AI Security

Eval Methodology: Griffin AI vs Mythos

A benchmark number is only as good as the methodology that produced it. Here is how Griffin AI builds its harness and why most Mythos-class tools cannot be audited.

Nayan Dey
Senior Security Engineer
7 min read

A score on a slide is not an eval. A methodology is an eval. The score is just the output. If a vendor hands you an accuracy number without the procedure that produced it, you do not have information; you have an aspiration with a percent sign on the end.

This post walks through the methodology behind Griffin AI's published benchmarks and contrasts it with what we typically see from Mythos-class competitors when we ask them the same questions under NDA.

Four things a methodology must answer

Before we get to Griffin AI specifically, let us anchor on what a legitimate eval methodology must disclose. There are four:

  1. How was the dataset built? Provenance, size, labeling procedure, inter-annotator agreement.
  2. How is the task defined? What is the input, what is the expected output, what counts as correct?
  3. How is the output graded? Human, automated, hybrid, and if hybrid, where is the boundary?
  4. How is the harness run? What model, what prompt, what tools, what context, what seeds?

If a vendor cannot answer all four, their number is not reproducible. If a number is not reproducible, it is not a benchmark; it is a cherry-picked demo.

Griffin AI's dataset construction

The Griffin AI harness draws from five sources, weighted by task family.
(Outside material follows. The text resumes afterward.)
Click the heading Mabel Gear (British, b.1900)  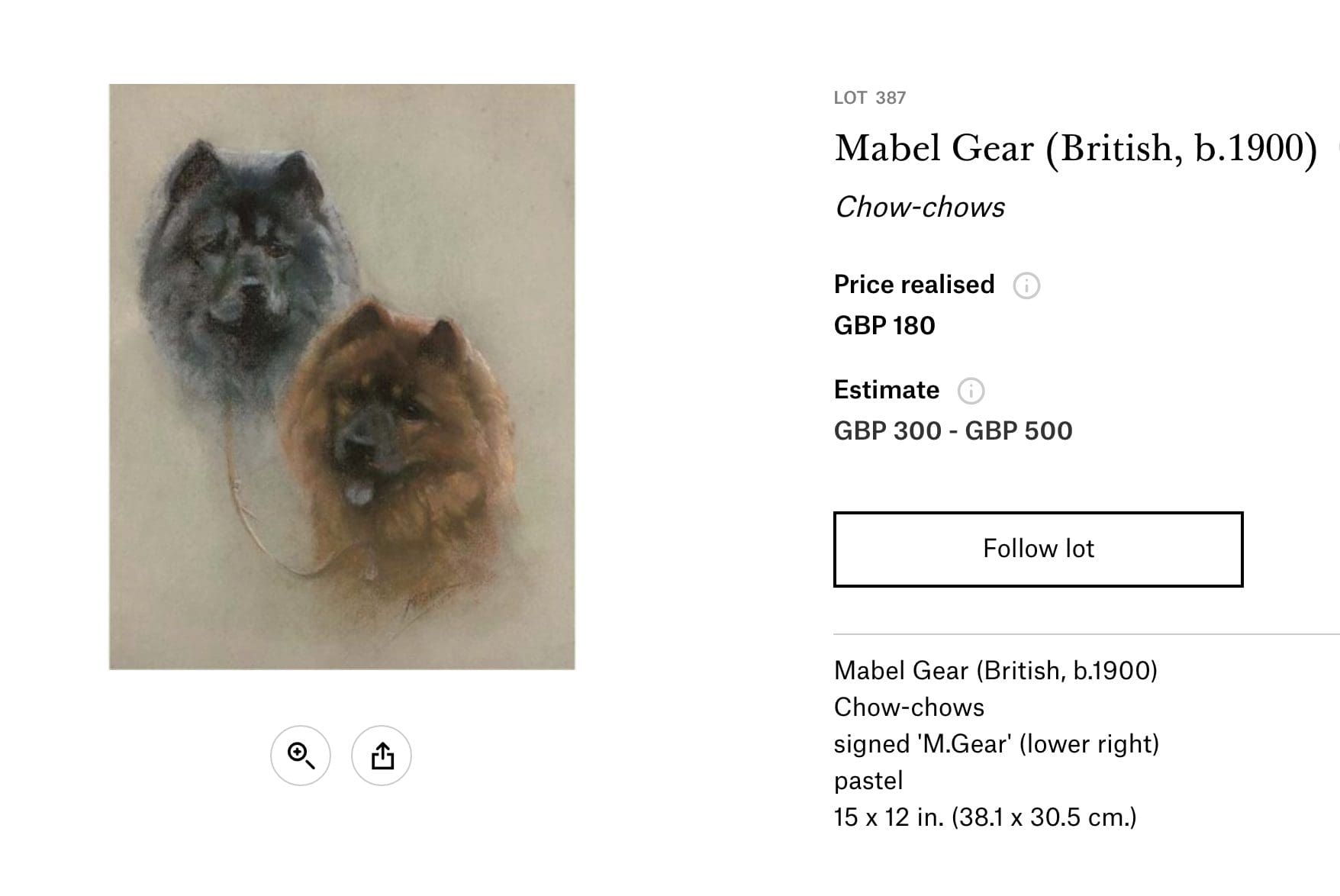1076,148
  • Public advisory corpora: NVD, GHSA, OSV, PSIRT feeds from major vendors, and a curated subset of KEV-listed CVEs.
  • Internal red-team set: 1,200+ findings generated by our own offensive-security team against a rotating portfolio of open-source targets, with ground-truth exploitability labeled by the engineer who wrote the payload.
  • Customer-contributed corpus: a consented, anonymized pool of roughly 8,000 findings from design-partner tenants, stripped of identifiers and aged by at least 90 days before use.
  • Synthetic adversarial probes: approximately 3,000 prompt-injection, jailbreak, and data-exfil probes constructed by combining known attack patterns with randomized payloads.
  • Held-out eval set: a frozen, never-trained-on set of 2,000 items per task family, rotated annually to prevent overfitting.

Each item in each corpus has a label, a provenance record, and a license flag. If a dataset is not auditable at the per-item level, it is not a golden dataset; it is a bag of strings.

Task definitions that survive contact with reality

Our five task families each have a written definition that fits on a single page. The exploit-hypothesis task, for instance, is defined as:

Given a finding (CWE, file, line, stack trace, and project context), produce a JSON object containing (a) a reachability verdict — one of reachable, conditional, unreachable — (b) a one-paragraph exploit hypothesis, and (c) a confidence score in the zero-to-one range. The verdict is correct if it matches the majority vote of three senior analysts given the same inputs.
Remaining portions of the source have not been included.